Looking through the code currently in my IDE I see reflection and
setAccessible used for:

- access Unsafe, for which alternatives are being provided (lots)
- access beans for command line setting (JCommander)
- access bean properties (Joda-Beans)
- access beans for XML/JSON/binary serialization (Joda-Beans)
- access Types.newParameterizedType() in Guava (Joda-Convert)
- access Thread.inheritableThreadLocals (Guava)
- set final fields during deserialization (Guava)
- deliver messages to annotated subscriber methods (Guava)
- set private fields during configuration (BoneCP)
- find enum-like constants declared in a class (Strata-Collect)
- access beans (Sleepycat)
- set field to workaround bug in HttpURLConnection (Jersey)
- access and invoke annotated fields/methods (Jersey)
- access ClassLoader.defineClass to create class from bytecode (Jersey)
- access JAXB element name by creating an instance to call API (Jersey)
- access methods for expression language walking (JUEL)
- invoke task started/finished API in Ant (Groovy)
- creating bytecode and querying generated proxies (Javassist)
- create bean instance and bind to fields/methods (EHCache)
- query all fields to determine object size (EHCache)
- expression language (EHCache)
- obtain an instance for testing (Terracotta)
- access field/method for parsing (Antlr)
- produce a toString() based on fields (ActiveMQ)
- access beans (Commons-BeanUtils)
- access fields/methods (Commons-Lang)
- delayed deserialization of large matrix, setting field (Commons-Math)
- merge two objects, setting non-public field (Apache Shiro)
- produce a toString() based on fields (KahaDB)
- create an instance of a failure in JUnit (AssertJ)
- inject from JNDI into a bean field/setter (Jetty)
- invoke a lifecycle method (Jetty)
- access ClassLoader.defineClass to create class from bytecode (Hawt-Dispatch)
- produce a toString() based on fields (Hawt-Dispatch)
- access beans for ORM query/update (HIbernate)
- access beans for ORM code generation (HIbernate)
- access beans for JSON serialization (Jolokia)
- spy on fields/methods (Mockito)
- access Java deserialization internals (Objenesis)
- access SqlMapConfigParser.state in iBATIS (Spring)
- expression language (StringTemplate)
- create and run tests (TestNG)
(this doesn't list every use, just some key/obvious ones)

Looking through this list (obtained by manually examining uses of
setAccessible) there are some repeating patterns, but other use cases
are unique.

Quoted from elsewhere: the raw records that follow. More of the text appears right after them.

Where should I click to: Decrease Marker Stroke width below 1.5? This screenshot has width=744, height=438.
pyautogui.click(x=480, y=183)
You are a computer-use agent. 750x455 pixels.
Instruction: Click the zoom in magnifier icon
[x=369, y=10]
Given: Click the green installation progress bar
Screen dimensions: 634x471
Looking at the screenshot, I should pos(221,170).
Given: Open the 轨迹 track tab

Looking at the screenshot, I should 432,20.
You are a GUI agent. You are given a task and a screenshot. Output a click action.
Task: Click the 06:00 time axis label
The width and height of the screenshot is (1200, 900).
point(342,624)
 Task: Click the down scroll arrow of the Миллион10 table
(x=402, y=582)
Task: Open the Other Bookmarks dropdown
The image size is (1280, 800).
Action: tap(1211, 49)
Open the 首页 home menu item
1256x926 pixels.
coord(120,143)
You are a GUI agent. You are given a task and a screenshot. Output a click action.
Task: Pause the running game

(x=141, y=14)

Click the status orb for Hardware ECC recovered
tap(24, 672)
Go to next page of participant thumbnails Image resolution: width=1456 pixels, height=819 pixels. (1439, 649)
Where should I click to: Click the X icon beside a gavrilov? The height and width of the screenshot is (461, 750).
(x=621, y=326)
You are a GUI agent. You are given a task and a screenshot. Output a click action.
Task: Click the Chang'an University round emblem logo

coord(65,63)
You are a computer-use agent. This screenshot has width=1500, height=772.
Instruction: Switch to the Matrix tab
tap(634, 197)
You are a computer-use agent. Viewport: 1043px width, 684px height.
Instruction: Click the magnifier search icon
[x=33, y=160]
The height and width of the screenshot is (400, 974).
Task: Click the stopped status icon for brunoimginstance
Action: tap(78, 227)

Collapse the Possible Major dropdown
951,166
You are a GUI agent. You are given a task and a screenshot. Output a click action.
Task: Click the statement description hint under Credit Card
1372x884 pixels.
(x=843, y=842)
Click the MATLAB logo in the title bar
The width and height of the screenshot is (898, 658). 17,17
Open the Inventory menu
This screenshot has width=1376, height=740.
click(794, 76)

The common ones are:

- beans and properties (includes config, serialization, ORM and
expression language)
- reflection-based toString() - related to beans/properties
- accessing something in another project that should have been public
- accessing something in another project to workaround a bug
- access Unsafe

I did this to ensure that me expectation was correct - that reflection
is used absolutely everywhere in Java. It will simply not be possible
for developer to restrict the packages they expose to prevent
reflection. (The use cases where reflection really must be prevented
are very few AFAICT)

I'd also note that a large portion of the problem is due to the
terrible Java beans approach (and the unwillingness of the team
maintaining Java to address the problem of beans/properties over many
years). Sadly my effort [1] has not gone anywhere, but a new API is
really needed in this area to avoid all this ad-hoc and incompatible
reflection of beans/properties.

In summary, restricting reflection/setAccessible would effectively be
signing the death warrant of Java, and there is IMO no choice but for
all packages to be exported at runtime given the current ecosystem.